Vicente Romero, periodista de los servicios informativos del ente público TVE (Televisión Española) y corresponsal en importantes acontecimientos históricos como las guerras de Camboya y Vietnam, aplica en su blog, para hacer visible tanta “desfachatez y desvergüenza”, el mismo argumento que defiende la existencia de los anuncios de contactos. En su ejemplo, la publicidad podría difundir también los servicios de otras organizaciones “tan respetables” como las dedicadas al tráfico de inmigrantes sin papeles o al blanqueo de dinero negro. En dicho caso, nadie debería rasgarse las vestiduras ni alterarse lo más mínimo si cualquier día, las últimas hojas de su diario soportan proclamas como las siguientes:
“Trabajadores clandestinos se ofrecen por debajo del salario mínimo. Hacen de todo sin limitación de horarios y duermen en un sótano'. ‘Invertimos sus sobornos en un paraíso fiscal. Rentabilidad segura. Experiencia acreditada”.

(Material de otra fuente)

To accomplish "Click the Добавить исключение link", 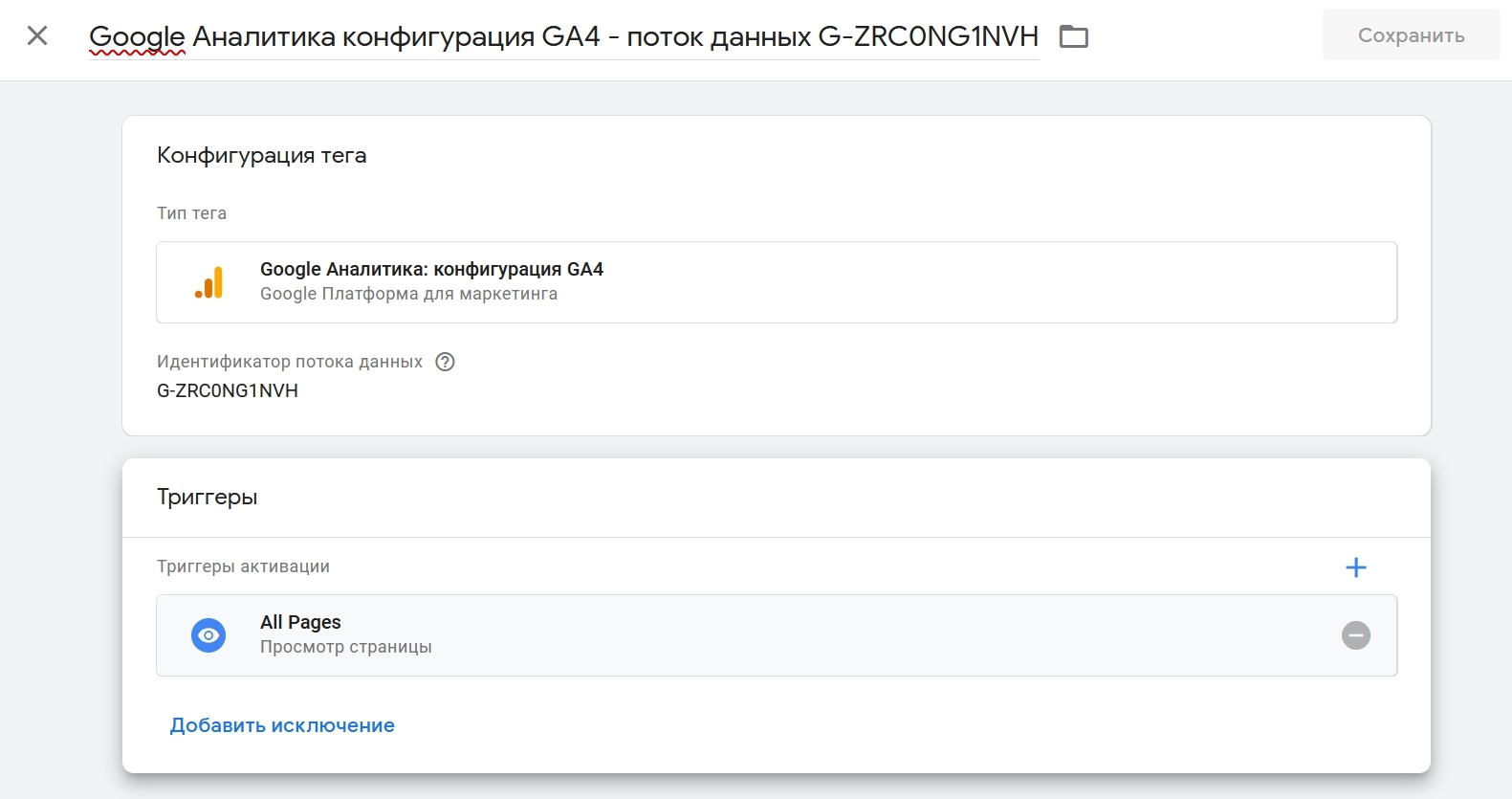I will (282, 725).
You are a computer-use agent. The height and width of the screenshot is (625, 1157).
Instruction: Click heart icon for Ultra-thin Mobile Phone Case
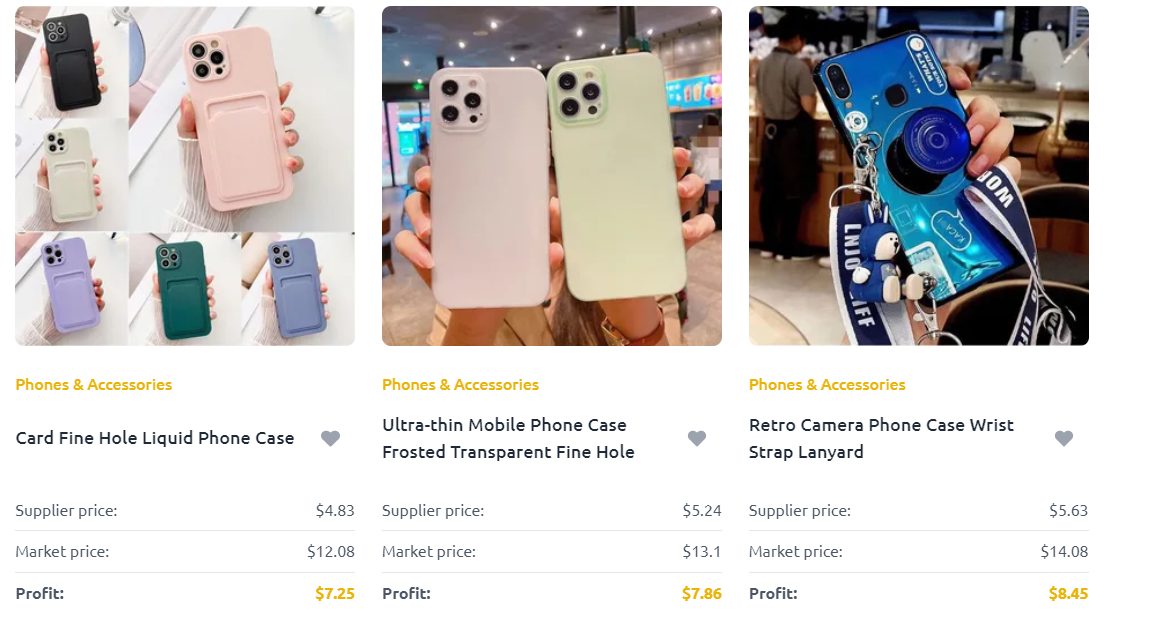[697, 438]
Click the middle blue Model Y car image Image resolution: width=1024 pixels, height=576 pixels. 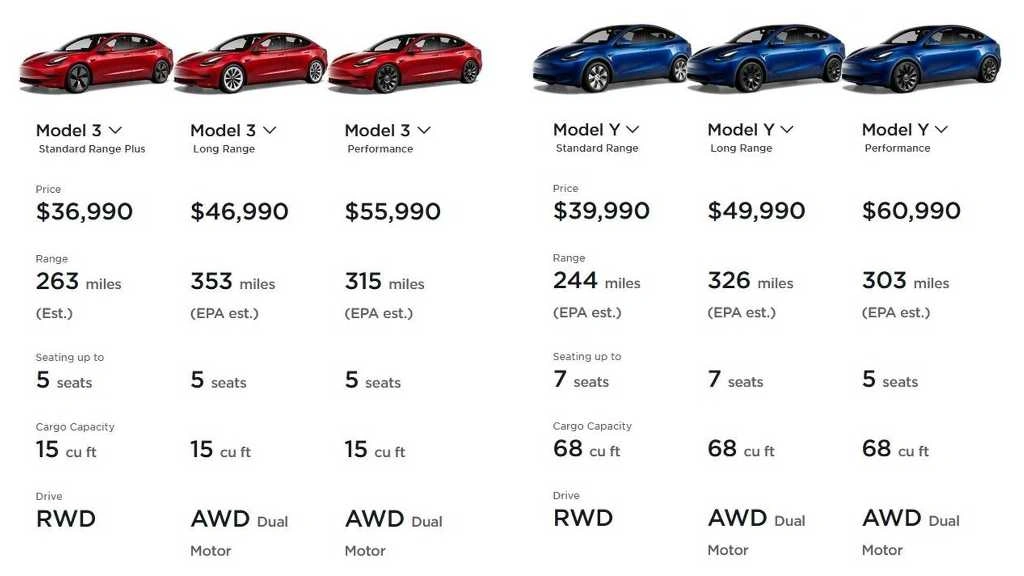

Tras un anuncio por palabras, como cualquiera de los cientos que ofrecen, en cada edición, los servicios de una prostituta en periódicos de mayor o menor tirada, pueden darse dos delitos establecidos en el Código Penal: proxenetismo y trata de personas. A la vista de cualquier lector están las pruebas. Epígrafes tan habituales como “Gemma, 22 años. Elegante, sensual y muy atractiva” o “Brasileñas espectaculares. Complacientes y discretas” esconden una verdad, muchas veces solapada, en la que el sexo de la mujer es convertido en un objeto de compraventa que reporta un lucro incesante para un proxeneta sin escrúpulos o para una empresa que opera cobijada en la sombra. En el 90% de los casos no son autónomas, sino autómatas a las órdenes de las mafias que las explotan.
No importa que sus páginas estén escritas con tintes progresistas, conservadoras, revolucionarias o incluso que sean afines a una determinada religión. Cuando hay dinero de por medio la mayoría se olvidan de las ideologías, de un supuesto código deontológico, de juicios morales y de valores tan importantes para el ejercicio del buen periodismo como la credibilidad y la honestidad. Prefieren caer en la incoherencia y la hipocresía mientras siguen guareciendo actividades criminales.
En España ha surgido el debate en la calle y entre la clase política para determinar si este tipo de anuncios se prohíben en los medios de comunicación, de una vez por todas, o se atienen a una regulación más estricta que elimine, el menos, las imágenes y las descripciones de marcado contenido sexual. Ahora, que se ha conseguido esa reflexión falta que las soluciones se concreten y no se queden, como para tantas otras cosas, en agua de borrajas.
Con nuestro permiso e indiferencia hemos normalizado un hecho sonrojante que deja al descubierto las vergüenzas y los trapos sucios del periodismo. En nuestras manos está asumir el error y las reprimendas y lavar la conciencia y la buena praxis de una de las profesiones más bellas del mundo.